Records for the task:
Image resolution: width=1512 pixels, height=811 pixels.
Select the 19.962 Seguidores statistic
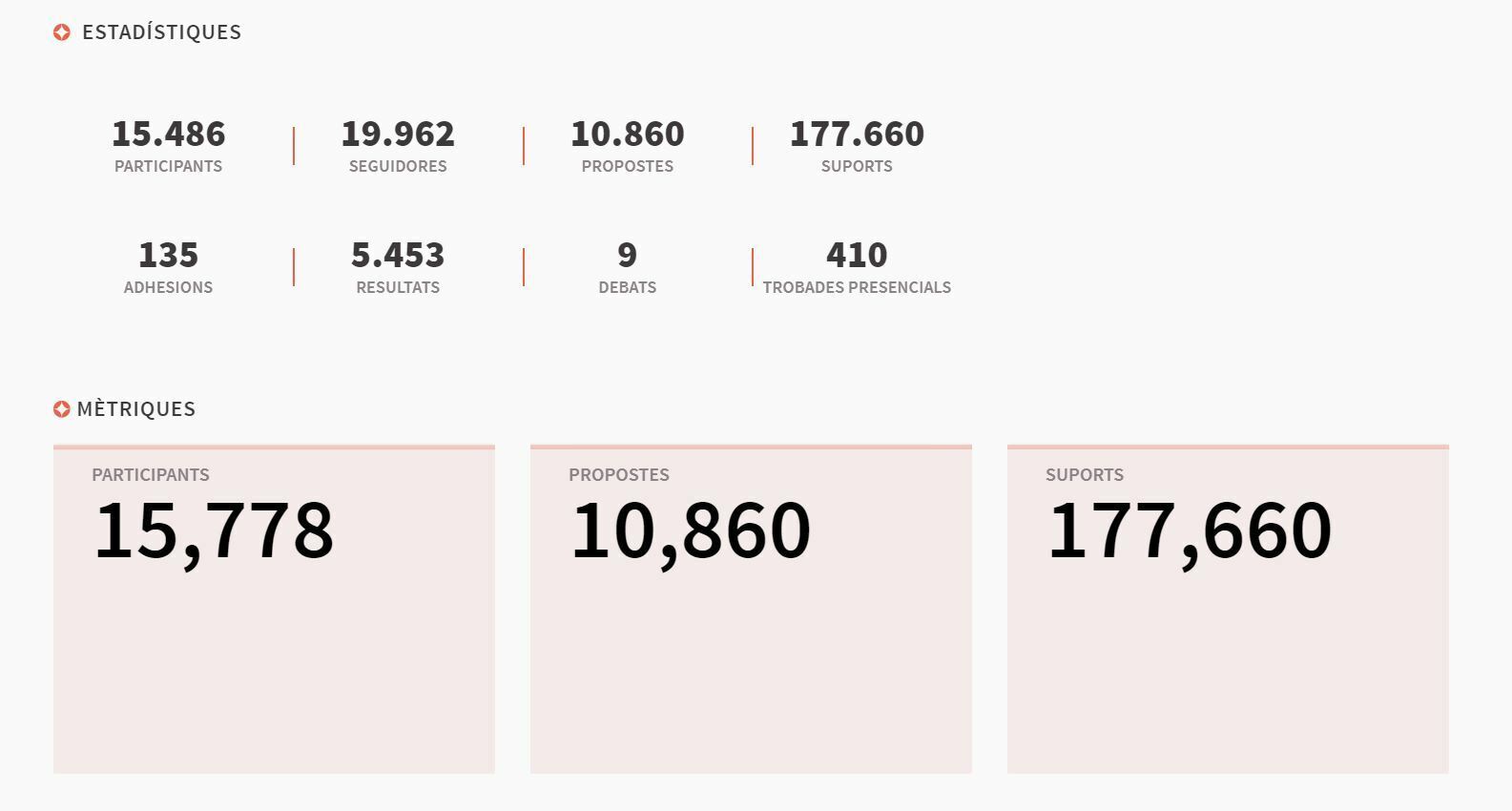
* * *
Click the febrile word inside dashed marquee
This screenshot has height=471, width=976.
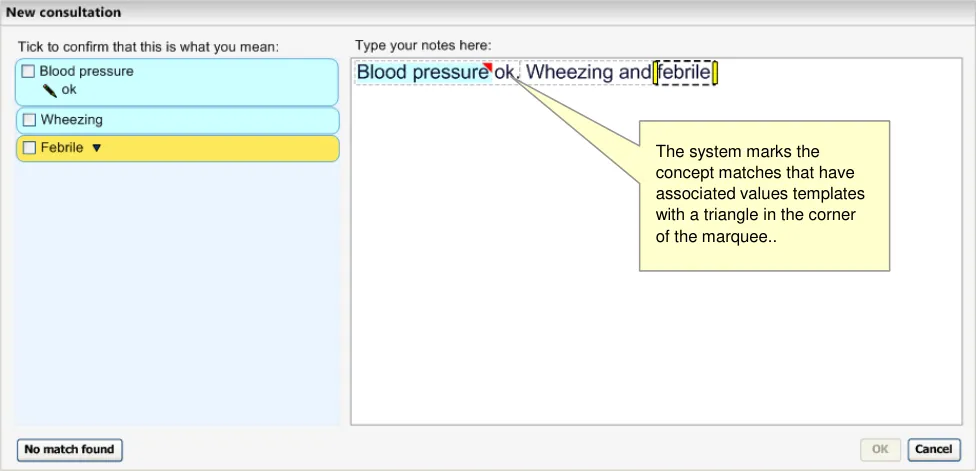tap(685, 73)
---
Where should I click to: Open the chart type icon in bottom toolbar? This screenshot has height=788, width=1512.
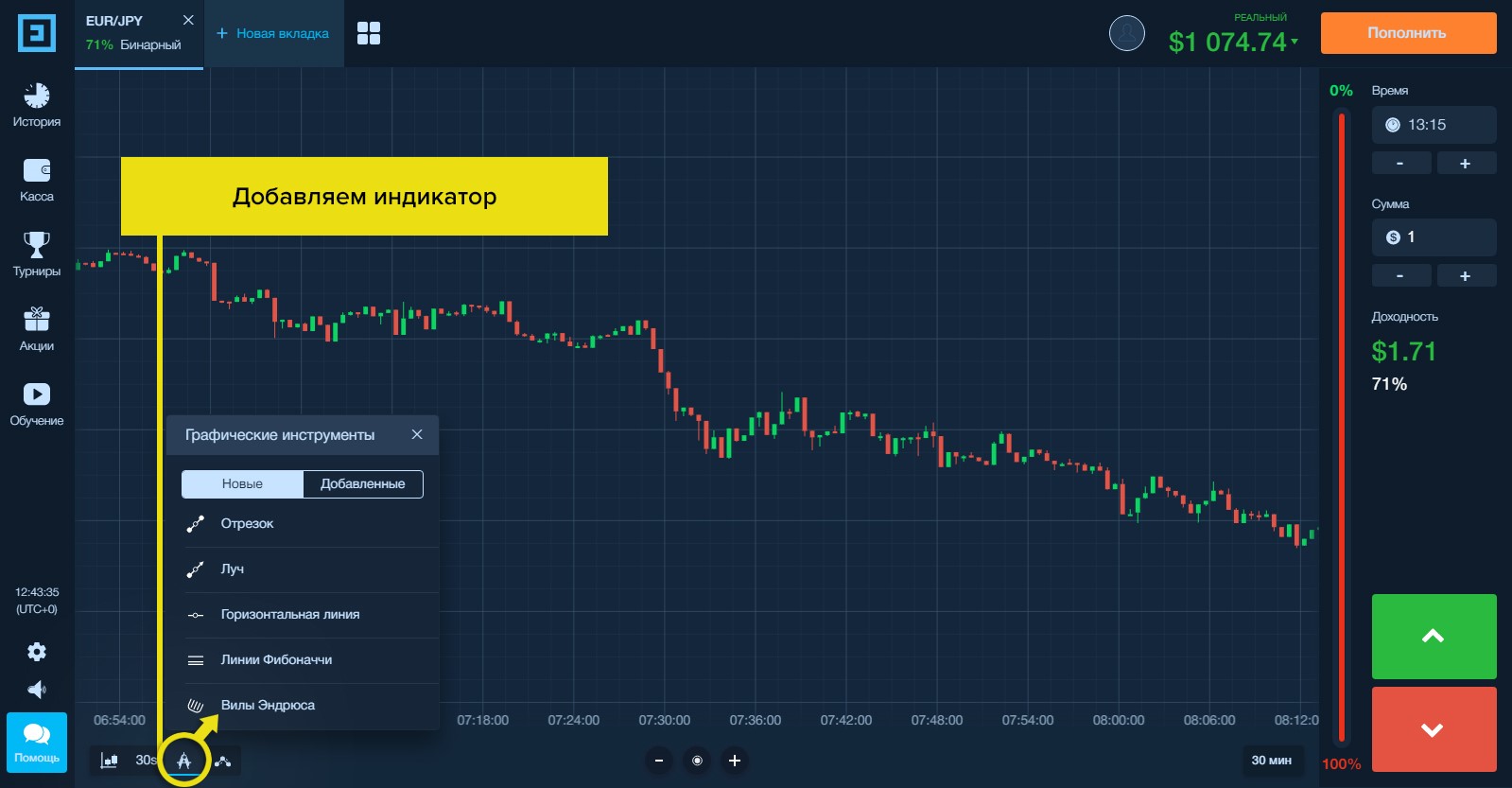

To do: Substitute "Choose" for "Select" in the records above, starting at the line that contains "Image resolution: width=1512" and ending at the line that contains "Select the 19.962 Seguidores statistic". Give back only those lines, with nothing else changed.

Result below:
Image resolution: width=1512 pixels, height=811 pixels.
Choose the 19.962 Seguidores statistic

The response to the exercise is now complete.